What does exactly that for me best is definitely mixbox. 

I have tried out some other stuff like the soundtoys rack, now the new narcotic and some other "multi-effect" but mixbox makes what you described: feed in a sound that lacks "something" to "evrything", try out some of the presets you think might bring it in the right direction (must not be the instrument category it is, sometimes right direction from another instrument category can do it) and there it is . Not evrytime exactly what I was looking for but simply sounding good.

I got it completely wrong first cause I thought it is some kind of channelstrip or like neutron but it really has much more of a sound enhancer/changer tool for me.


----------



## SupremeFist (Jul 3, 2022)

Are you talking mixbuss enhancers or channel enhancers? I mean in either case the actual answer is always "it depends on the source material and what you want to do with it", but the one thing that almost never fails to improve my mixes overall is a (relatively subtle) use of Voxengo TEOTE.


----------



## Living Fossil (Jul 3, 2022)

Since you mention Zynaptiq's Intensity:
I have it, and I really like it.
Most of the time I use it on the master bus. Usual workflow is: setting up the frequency response, setting up the degree of enhancement -> both steps at @100% wet.
When this works, dialing back the wet to around 10-20%.
p.s. when I use this one on the master, I don't use Gulfoss (almost everytime).
p.p.s. Intensity also works on stems, e.g. on strings.

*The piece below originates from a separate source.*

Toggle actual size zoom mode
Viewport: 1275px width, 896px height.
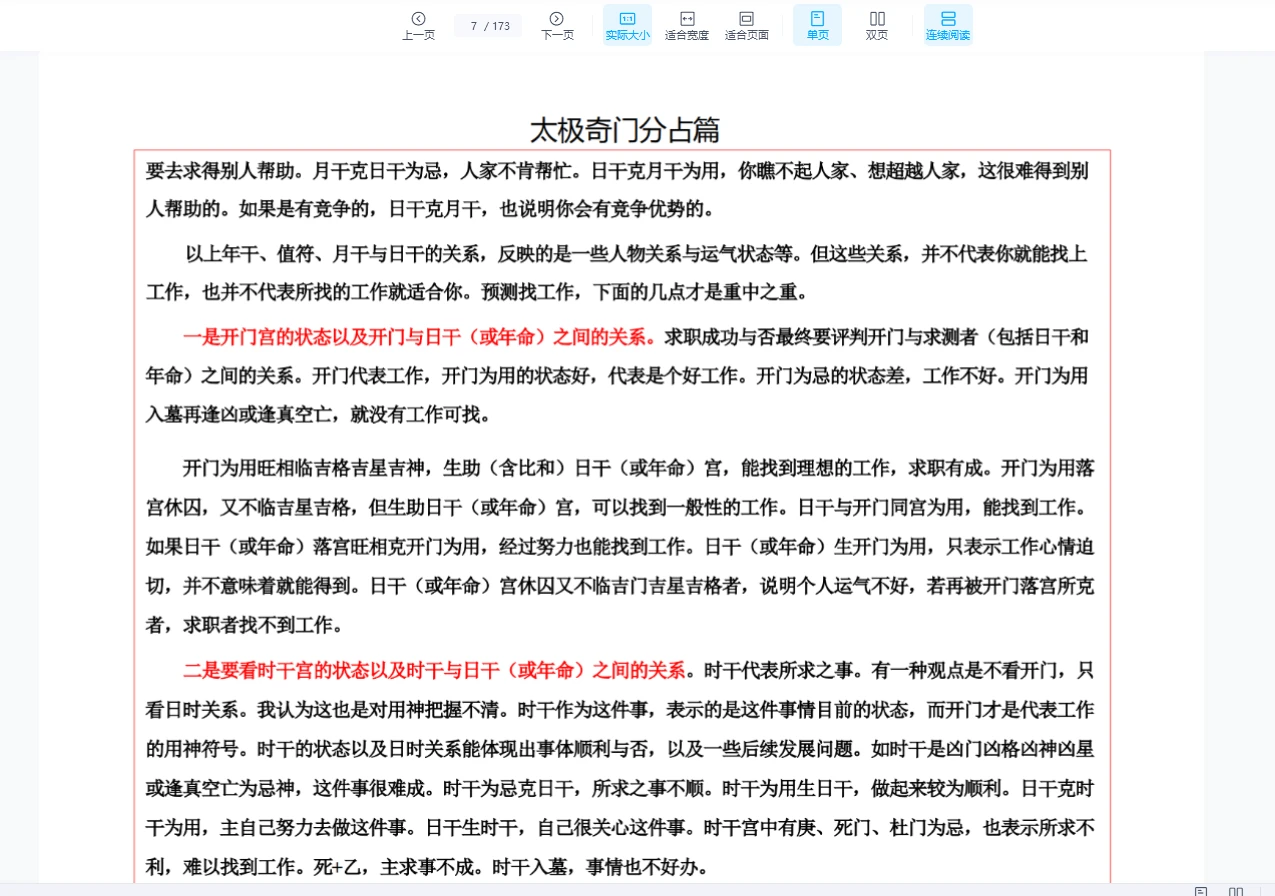click(x=626, y=24)
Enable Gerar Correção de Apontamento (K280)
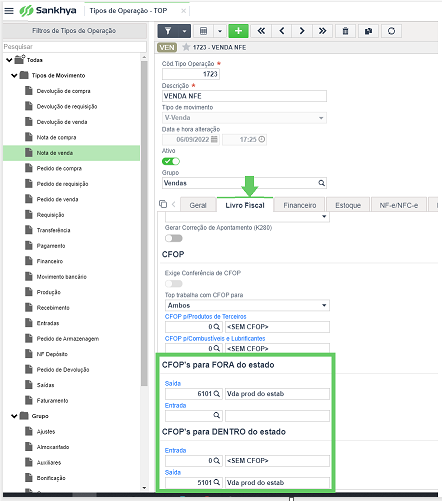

Then, there are several plug ins by MIA laboratories that I absolutely love:

- The 358 Enhancer:
fantastic and easy to set up on stems.

- Pi and Phi (mk III):
similar to the enhancer but with more options (bands). I use it less then the 358 atm, but it's great if it has to be more subtile.

- their color EQ range (Blue, red, green):
If you want to highlight one frequency band, these are a secret weapon.
Blue has the broadest steps, green the narrowest.
Mostly I use "red", since the (fixed) bands of blue are not exactly where I want them, and green is too narrow.
Technically, these are EQ's are not exactly enhancers, but they can be life savers if you have a sound that lacks one frequency area.

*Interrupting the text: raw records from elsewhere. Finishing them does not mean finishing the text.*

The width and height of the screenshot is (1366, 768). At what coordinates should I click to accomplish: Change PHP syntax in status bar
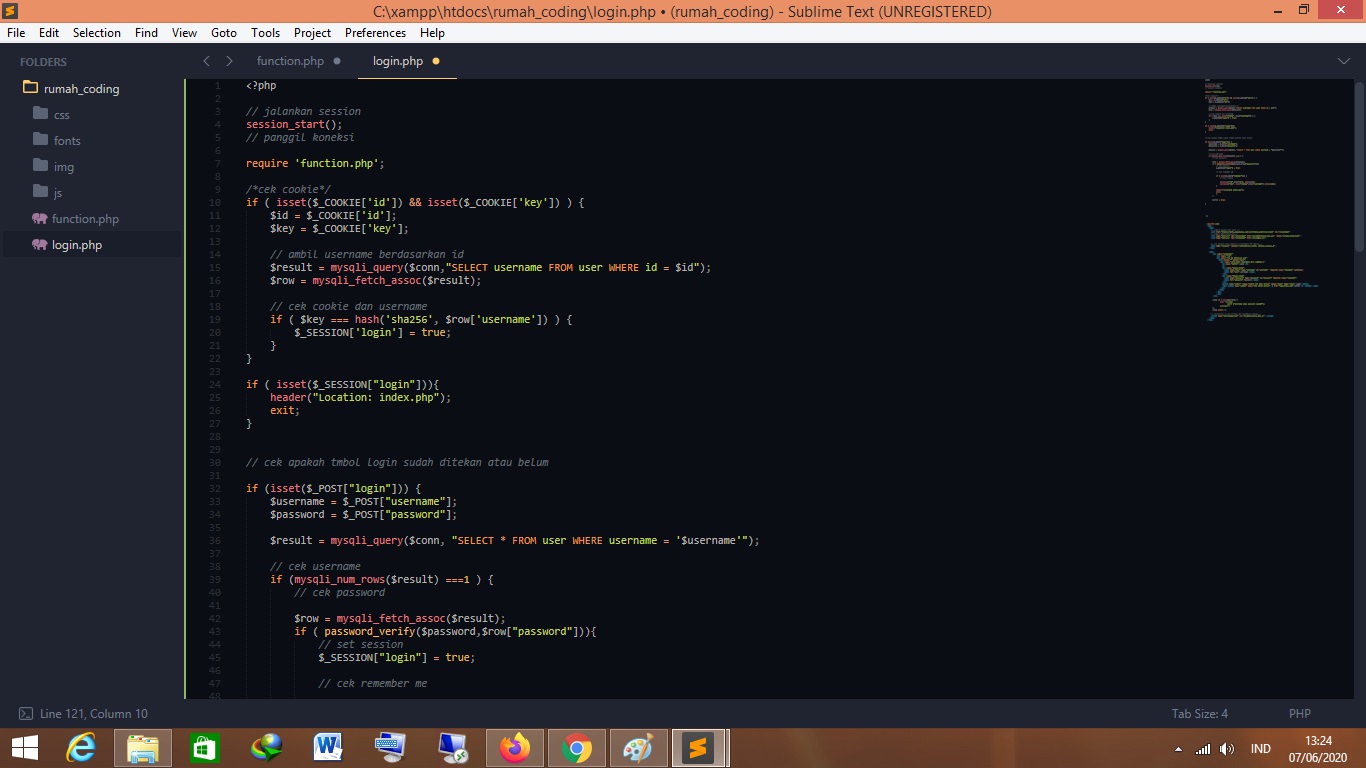tap(1299, 713)
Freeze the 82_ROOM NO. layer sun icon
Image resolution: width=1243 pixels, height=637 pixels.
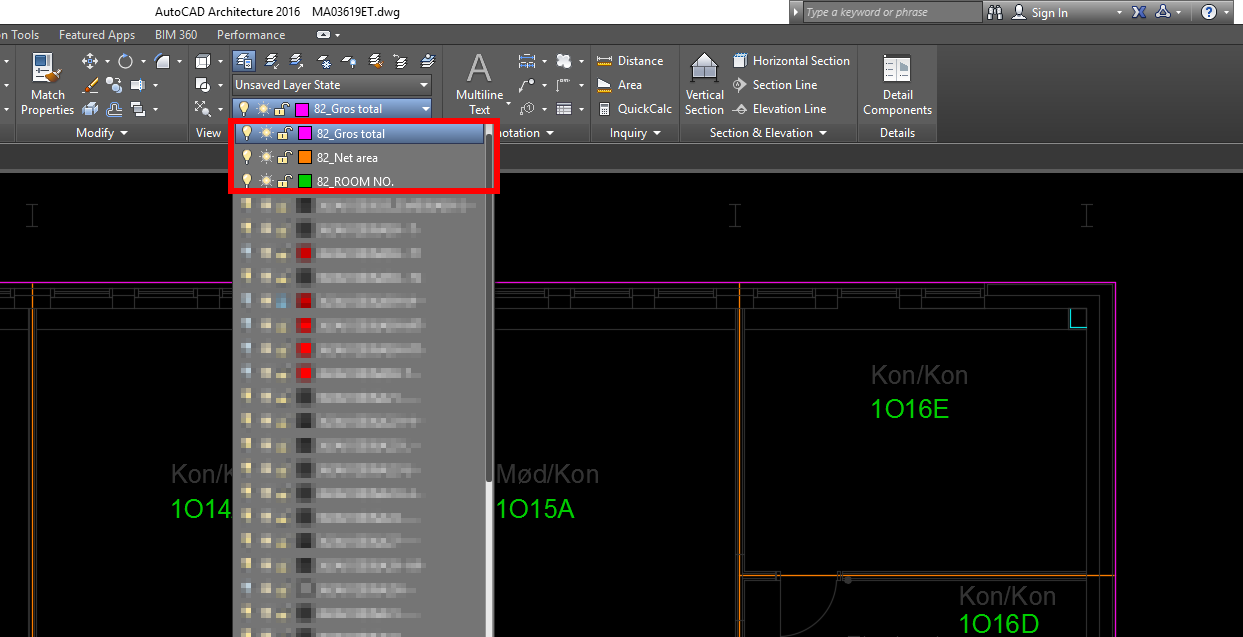tap(266, 181)
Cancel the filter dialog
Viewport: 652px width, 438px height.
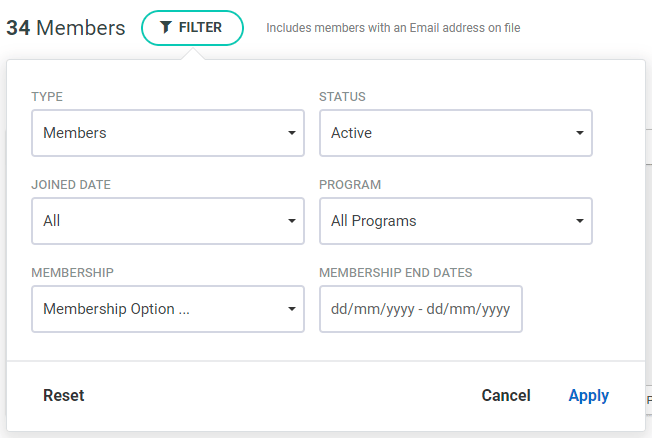(x=506, y=395)
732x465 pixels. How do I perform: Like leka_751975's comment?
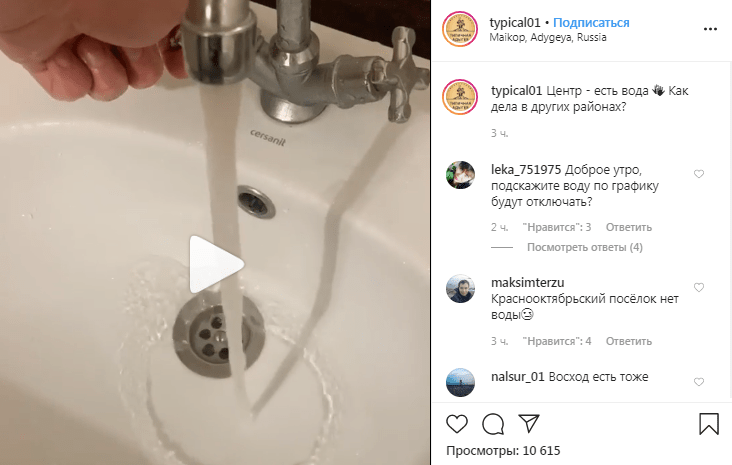[x=699, y=174]
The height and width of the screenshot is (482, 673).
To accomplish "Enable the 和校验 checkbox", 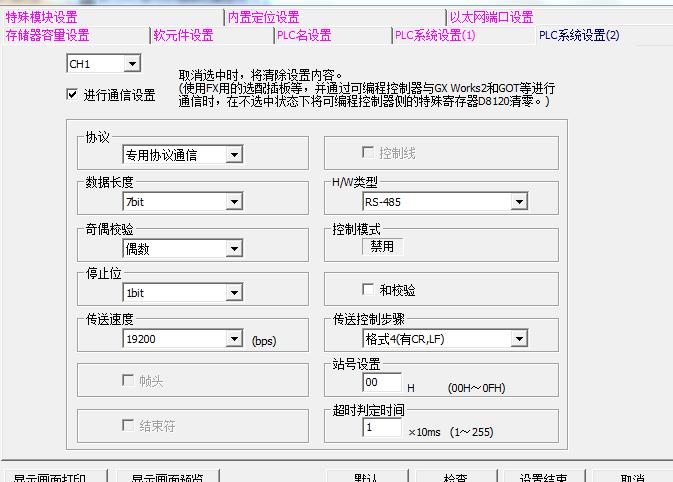I will point(367,290).
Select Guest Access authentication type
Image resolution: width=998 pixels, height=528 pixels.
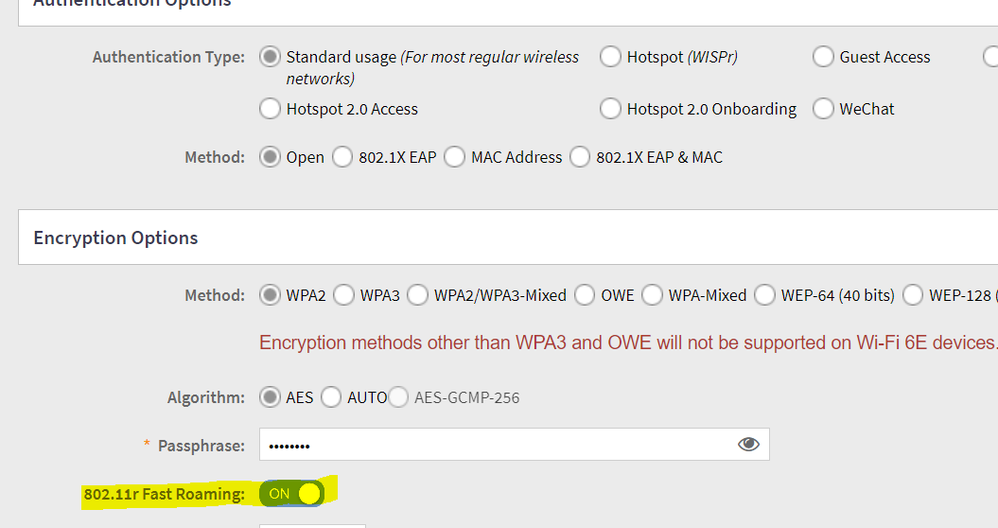(823, 57)
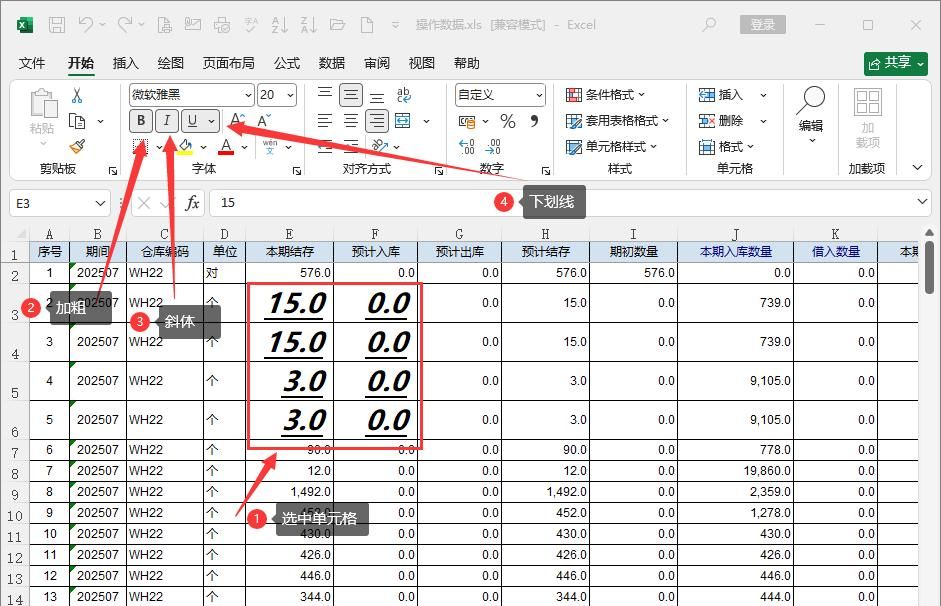Click the wrap text icon
This screenshot has height=606, width=941.
click(404, 95)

I'd put PiA's Phil's Cascade in a similar category, btw: you can enhance specific ranges at specific amounts and dial them back with the mix knob.


----------



## AkashicBird (Jul 3, 2022)

It's not exactly what Teote or Gulfoss do, maybe closer to Soothe afaik, but DSEQ is a pretty cool dynamic/AI stuff that might seem less user friendly but appears more tweakable to me.


----------



## MarcMahler89 (Jul 3, 2022)

What exactly is it that makes you hate everything that comes out of the box? Too less of something or too much of something? And what particular genre are you working in / what kind of sound are you trying to polish? Do you refer to individual elements or the overall mix?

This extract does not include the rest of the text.